Se dépêcher de signer un accord économique avec la Chine avant que Joe Biden, le nouveau président des Etats-Unis, soit aux manettes de la Maison Blanche,  voilà ce qu’ont accompli les nains européens en cette fin d’année calamiteuse. Les accords de Munich  de septembre 1938 sont restés le symbole de la lâcheté des démocraties  devant le nazisme, sacrifiant la Tchécoslovaquie sur l’autel de la paix. Il est à craindre que l’accord sino-européen de décembre 2020 marque une nouvelle défaite de la liberté face à la dictature. La Chine communiste termine l’année sur un double triomphe :  elle peut prétendre avoir  vaincu l’épidémie, et  son économie a retrouvé le chemin de la croissance. L’accord avec l’Europe  vient encore embellir le tableau de son hyper-puissance.
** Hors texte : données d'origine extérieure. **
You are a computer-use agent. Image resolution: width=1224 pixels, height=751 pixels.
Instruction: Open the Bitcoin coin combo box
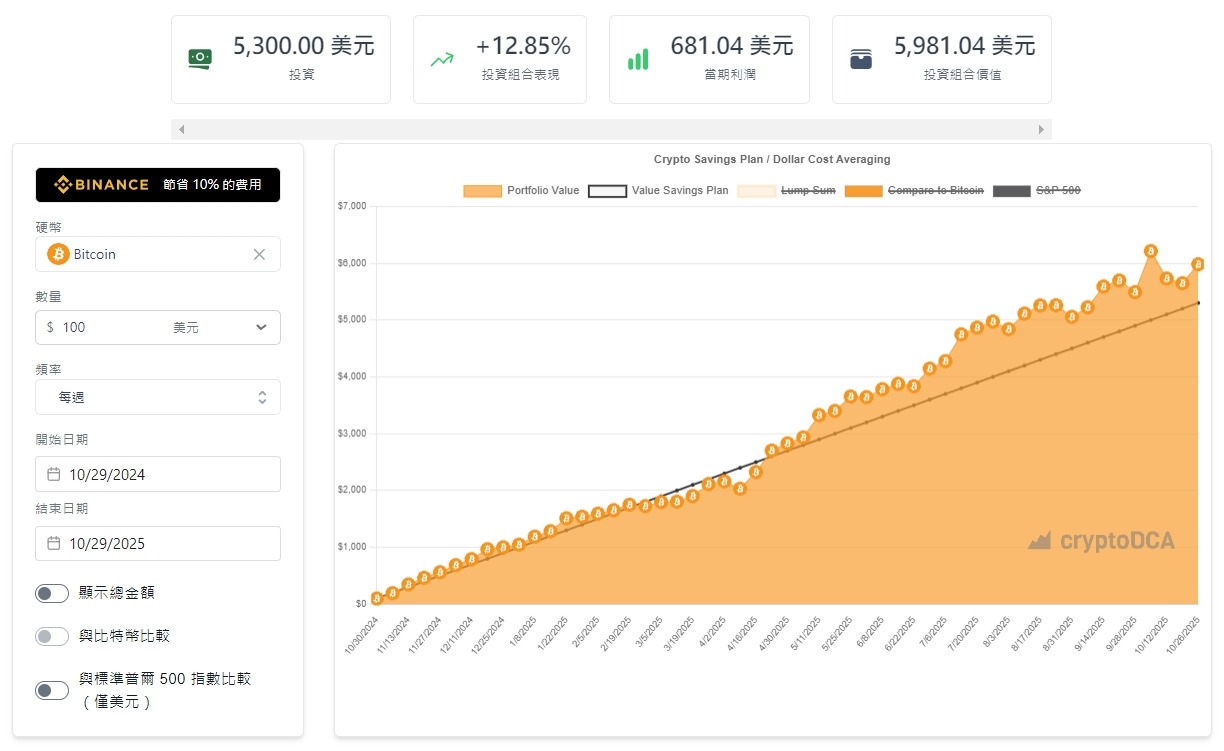(150, 254)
Il est vrai que beaucoup  d’arguments plaidaient en faveur de la signature de cet accord. La négociation durait depuis 2013 et il était temps d’en finir. Offrir aux entreprises européennes, abîmées par la crise sanitaire et une récession sans précédent, de meilleurs accès à l’immense et juteux marché chinois, n’était-ce pas urgentissime ? Et pourquoi aurait-il fallu attendre le blanc-seing de l’Oncle Sam alors que quatre ans de folies trumpiennes  ont pourri les relations de l’Occident avec la Chine ? Quant aux promesses de moindre dépendance par rapport au marché chinois, de déglobalisation, de relocalisation, elles sont déjà oubliées. Le capitalisme de connivence qui règne de part et d’autre de l’Atlantique ne peut se passer de son jumeau chinois.

Mais, dit-on du côté français, l’Europe ne doit-elle pas enfin afficher sa « souveraineté » ? Et de fait, le Président Macron lui-même emploie à chaque fois qu’il le peut le terme de « souveraineté européenne » - un flatus vocis vide de sens dans l’état actuel de  l’Union européenne.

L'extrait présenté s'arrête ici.